Segment Open
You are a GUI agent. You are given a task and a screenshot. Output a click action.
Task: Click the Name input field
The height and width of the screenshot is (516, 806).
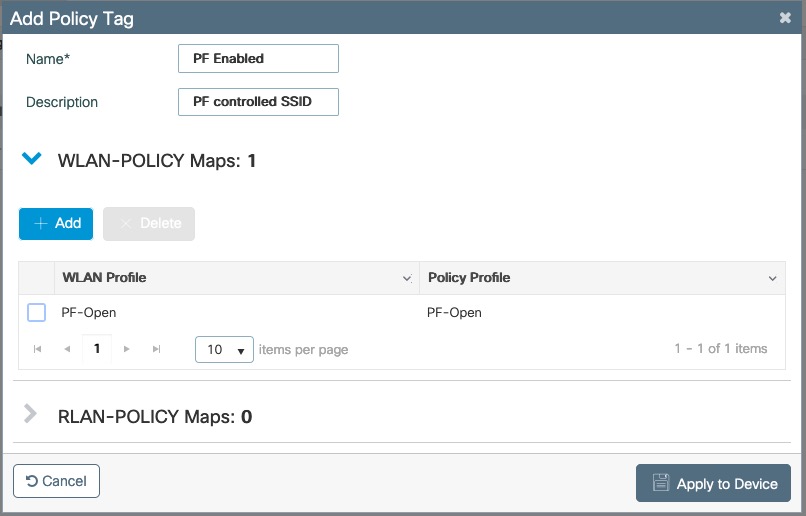pyautogui.click(x=258, y=59)
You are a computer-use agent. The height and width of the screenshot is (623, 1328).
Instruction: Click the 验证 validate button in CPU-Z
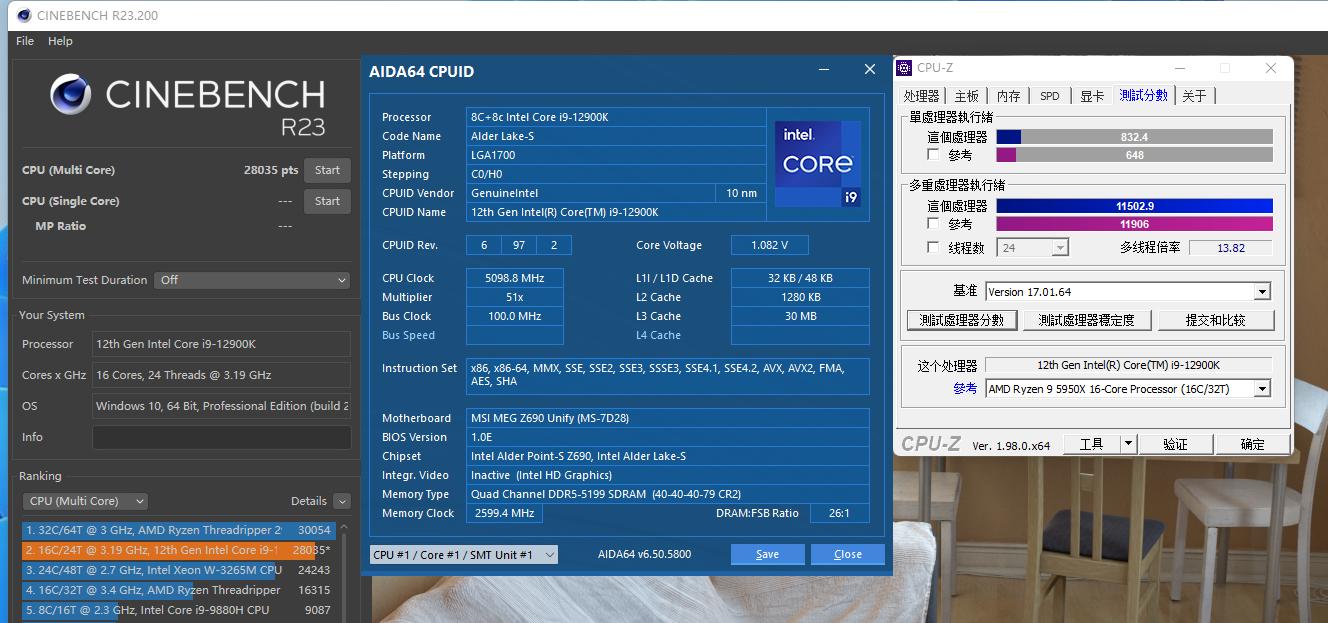point(1175,443)
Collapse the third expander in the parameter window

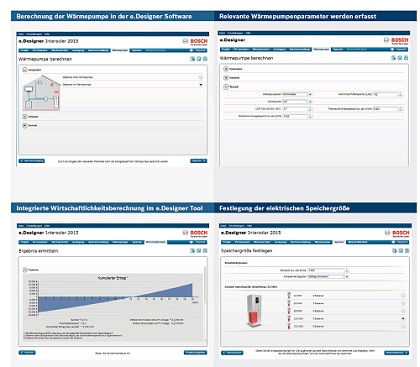click(226, 87)
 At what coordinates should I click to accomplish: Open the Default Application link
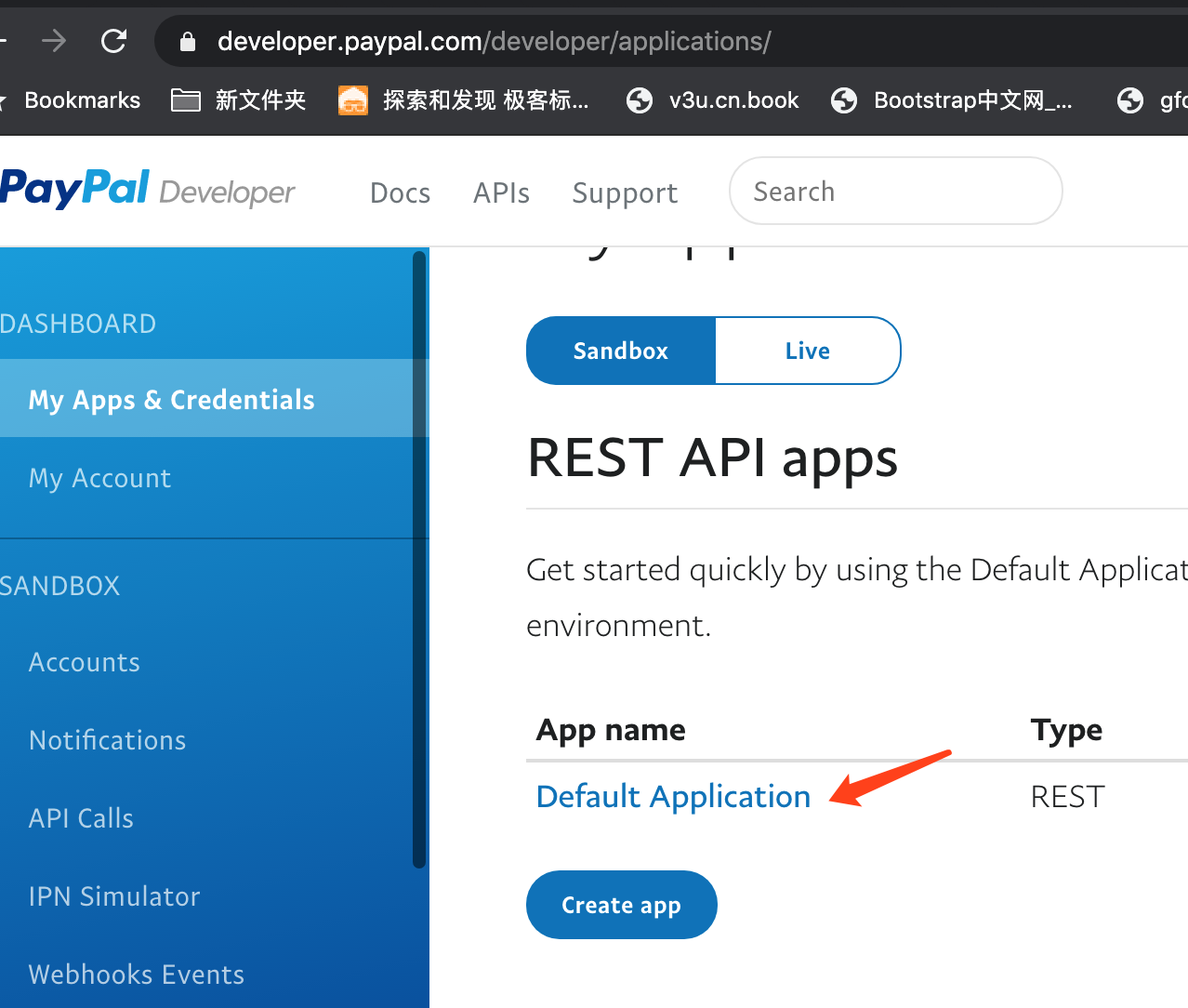(673, 797)
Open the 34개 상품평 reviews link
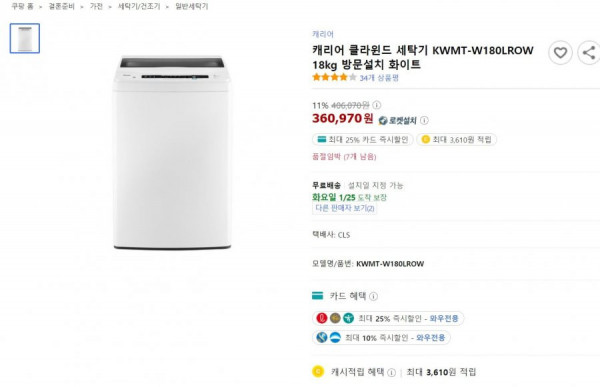Viewport: 600px width, 387px height. (379, 78)
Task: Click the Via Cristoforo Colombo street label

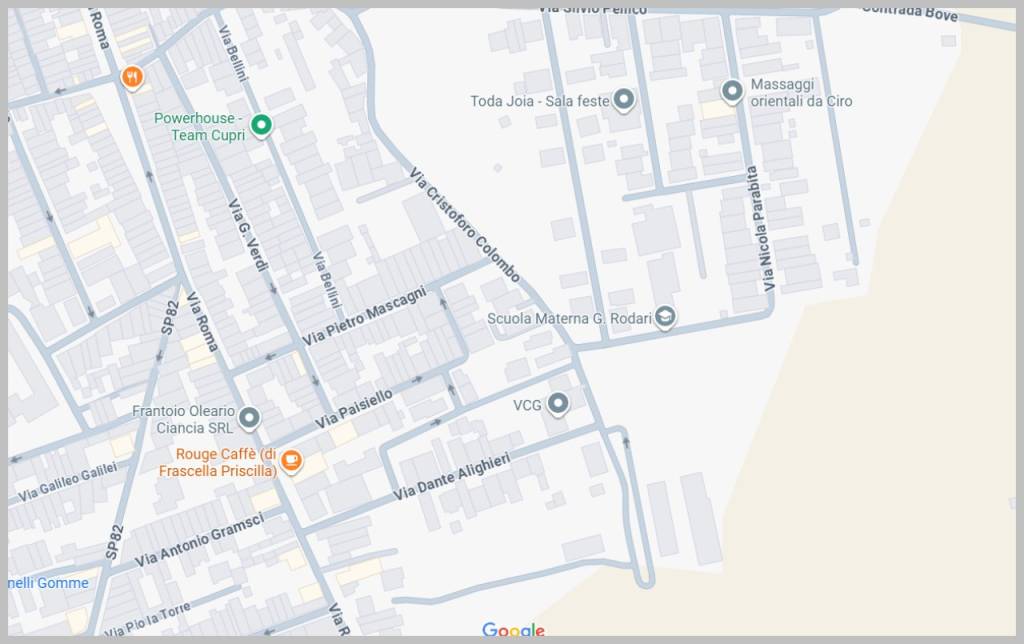Action: [465, 225]
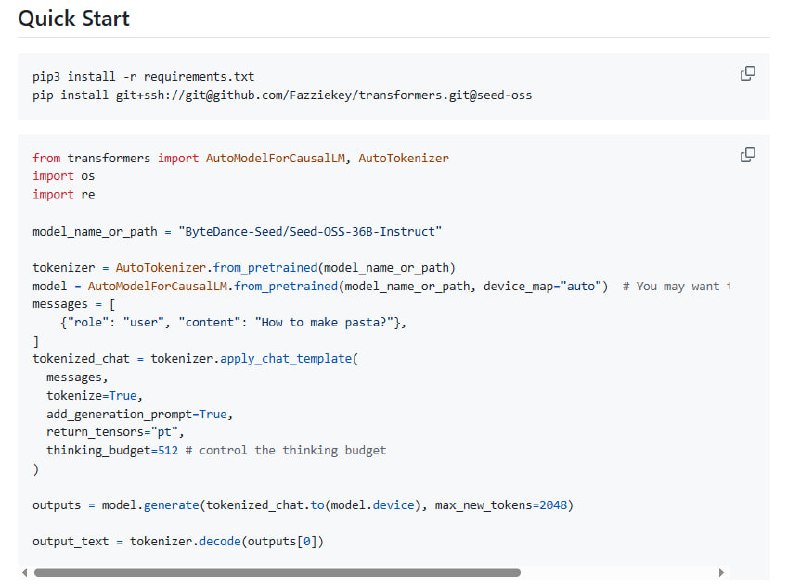Click the left arrow of horizontal scrollbar

24,573
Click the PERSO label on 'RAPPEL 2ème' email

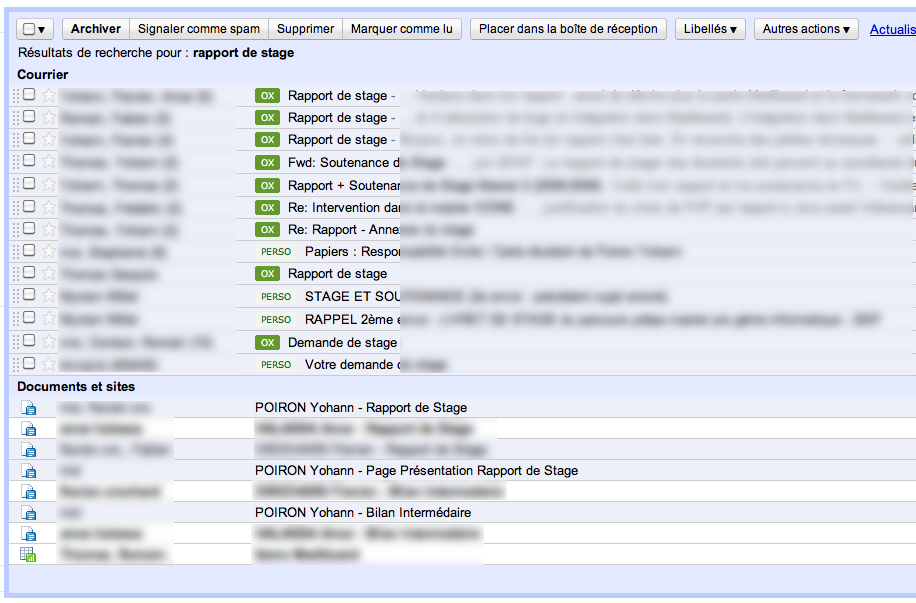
Segment Closed
Print all the records again exactly; do not include any picture.

You are a GUI agent. You are given a task and a screenshot. Output a click action.
Task: Click the Name input field
The height and width of the screenshot is (516, 806).
pyautogui.click(x=258, y=59)
You are a computer-use agent. The height and width of the screenshot is (623, 1328).
Instruction: Click the 验证 validate button in CPU-Z
point(1175,443)
Collapse the third expander in the parameter window

click(226, 87)
 At what coordinates should I click to accomplish: Open the Default Application link
(673, 797)
Open the 34개 상품평 reviews link
Viewport: 600px width, 387px height. (379, 78)
Task: Click the Via Cristoforo Colombo street label

Action: [465, 225]
Click the left arrow of horizontal scrollbar

24,573
Click the PERSO label on 'RAPPEL 2ème' email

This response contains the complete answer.